EXERCISES TO COMPLETE
- 1) In the podcast introduction about Patagonia's founder, why did Chouinard stop selling his climbing gear? Explain in one to three sentences.
- 2) According to the podcast introduction about Patagonia's founder, where did Chouinard forge his own climbing gear?
- 3) Write a continuation of the podcast introduction about Patagonia's founder, beginning after its final sentence.

EXCERPT
Todd Henry [00:00:39]:
Those patterns, what you care about, what angers you, the problems you can't stop thinking about, these are all things I wrote about in my book, louder than words. And they begin to form a kind of through line, or what I call productive passion, that quietly points to where your deepest contribution might lie. But here's the thing. You only notice those patterns, those notables, when you're paying attention, when you're not just rushing from project to project, but taking time to reflect on what's working, what's draining you, and what seems to spark life, curiosity, or an insatiable desire to act through your work. Sometimes our calling hides in the very tension between what we love and what frustrates us the most.
Todd Henry [00:01:19]:
Right?
Todd Henry [00:01:20]:
You notice an inefficiency, a gap, a way that things should be. It arises a kind of compassionate anger, anger on behalf of the way that things should be. And instead of shrugging it off, you follow it. You take small steps in that direction. And over time, those small, faithful acts of curiosity begin to form the shape of something bigger, the thing that you are wired to do. And that's why I'm fascinated by stories of people who never set out to change the world, but ended up doing it precisely because they were attentive to their work, to their values, and to their conscience. They were willing to let what they noticed change them. And that's exactly what today's conversation is all about.
Todd Henry [00:02:02]:
David Gelles is a journalist and author whose new book, Dirtbag Billionaire, tells the story of Yvonne Chouinard, the reluctant founder of Patagonia, one of the most principled companies in the world. Now, Chouinard started not as a businessman, but as a climber. He loved the outdoors so much that he began forging his own climbing gear, literally in a coal fired forge behind his trailer. He wasn't trying to start a company, he was trying to solve a problem. But in doing so, he discovered a deeper calling, one that would eventually shape not Only a business, but an entire philosophy of how work and life can align around purpose at every key moment. When profit and principle collided, Chouinard chose principle. When he realized his gear was damaging the rock faces that he climbed, he stopped selling it, even though it represented most of his revenue. When his clothing line's cotton production was harming the environment, he re engineered it from the ground up, despite the higher costs.

A block of data
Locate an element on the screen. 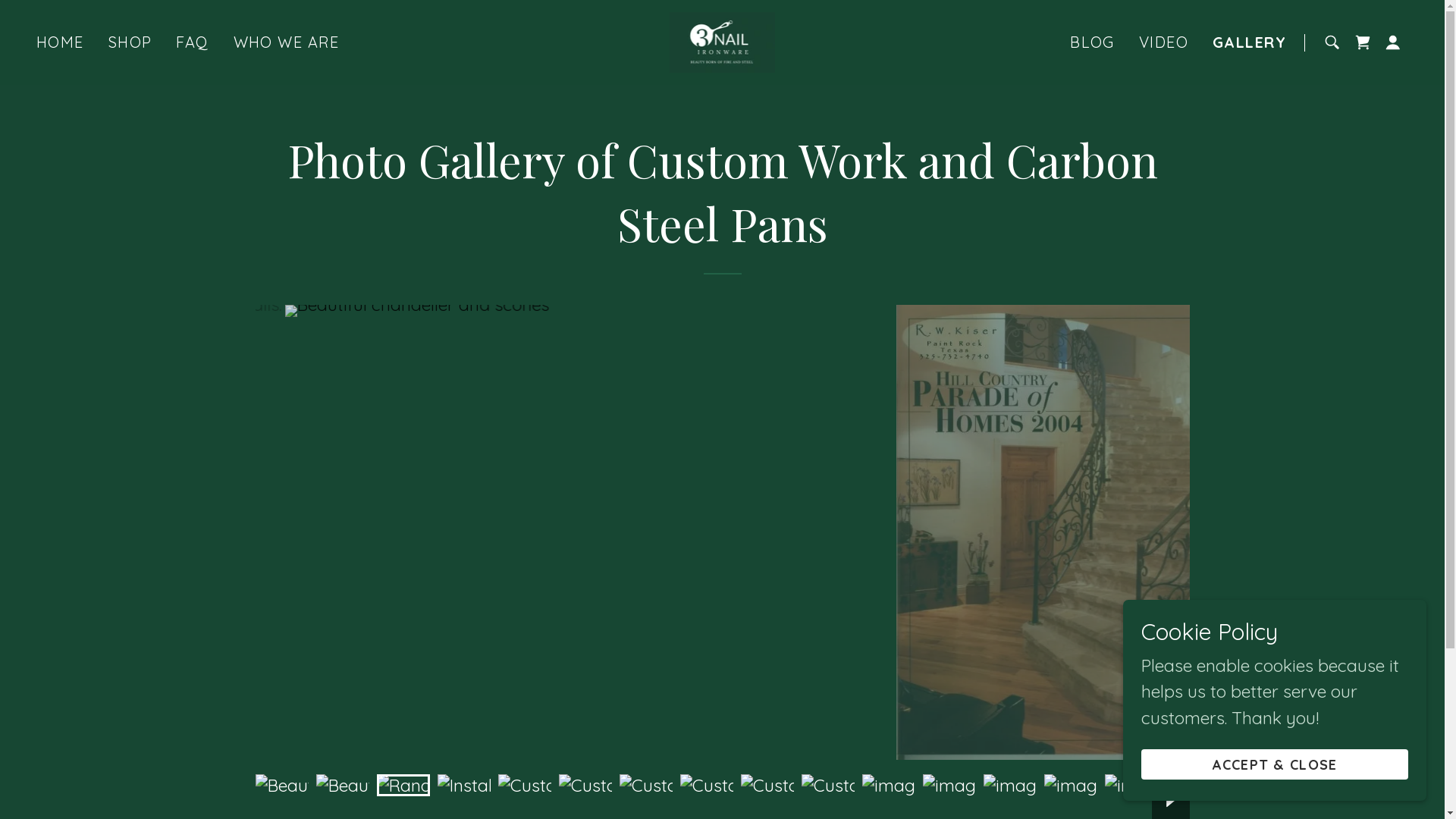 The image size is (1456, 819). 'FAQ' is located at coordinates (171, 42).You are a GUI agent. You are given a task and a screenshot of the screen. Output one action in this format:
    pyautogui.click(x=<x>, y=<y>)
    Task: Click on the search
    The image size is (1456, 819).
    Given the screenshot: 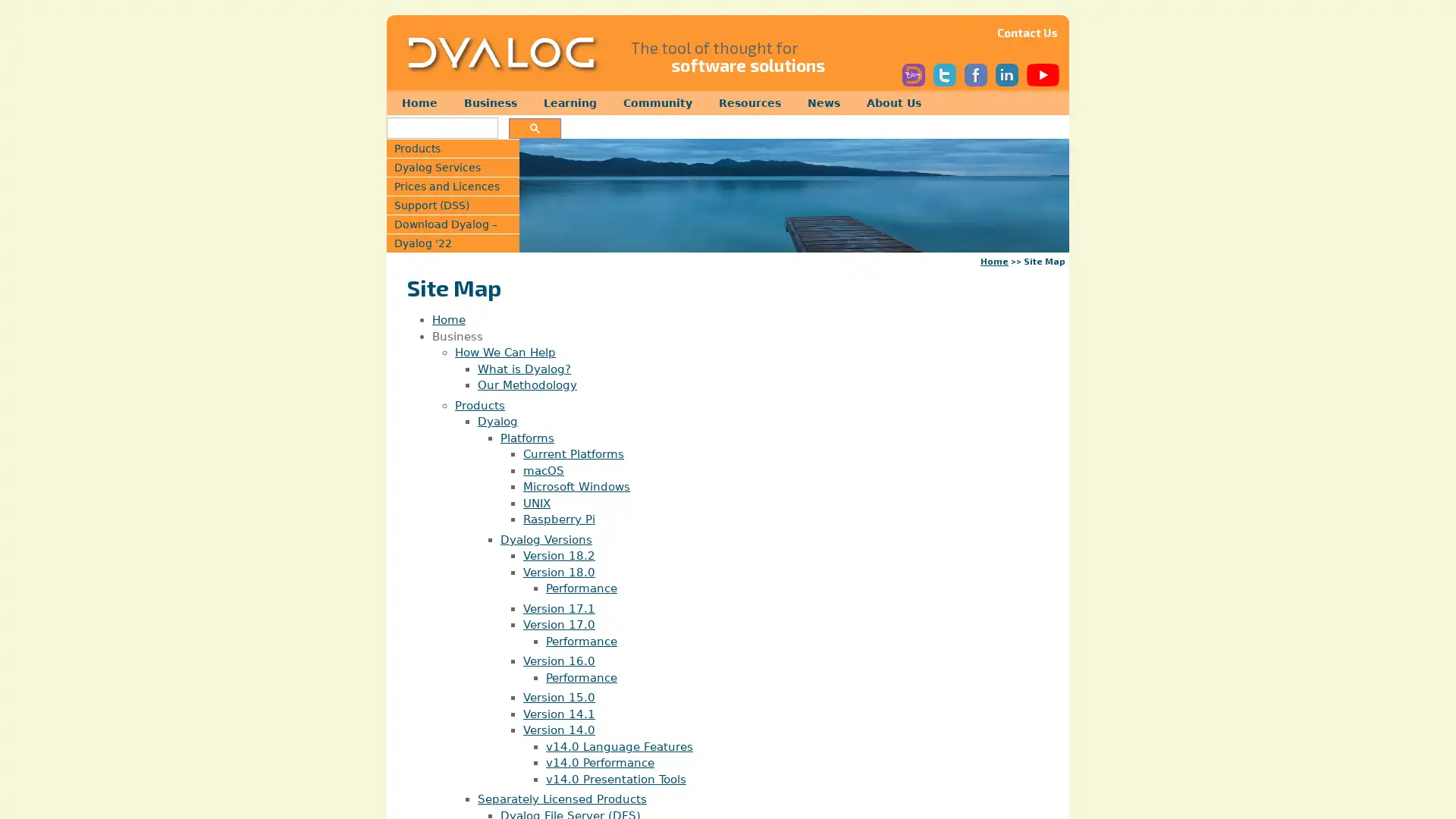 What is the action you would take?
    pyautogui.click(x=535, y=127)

ANSWERS FOR THE TASKS
- 1) Chouinard stopped selling his climbing gear when he realized it was damaging the rock faces he climbed. He made this choice even though the gear represented most of his revenue, choosing principle over profit.

- 2) He forged it in a coal-fired forge behind his trailer.

- 3)
Todd Henry [00:02:56]:
And when the success of Patagonia threatened to make him the kind of billionaire that he distrusted, he gave the company away to ensure its mission could outlive him. Each of those moments was born not from strategy, but from awareness, from paying attention to what his work was teaching him and refusing to ignore what he saw. In this conversation, David and I talk about how Chouinard's story embodies this principle that the path to meaningful work often emerges from the work itself. We explore what it looks like to lead with conviction, how to hold success and integrity, and how values compound over time into something that can endure. If you've ever wondered how to discern your own calling, what's being called out of view, not in theory, but in practice, this episode is for you. This is Daily Creative. For 20 years, we've served up weekly tips for how to stay brave, focused and brilliant every day. My name is Todd Henry.
Todd Henry [00:03:51]:
Welcome to the show.
David Gelles [00:03:57]:
A lot of people hear the word dirtbag and they think, oh, you must not have liked the guy. Quite the contrary. You know, dirtbag is a word that Yvon Chouinard uses to describe himself.
Todd Henry [00:04:08]:
That's David Gelles, award winning journalist for the New York Times and author of the new book Dirtbag Billionaire.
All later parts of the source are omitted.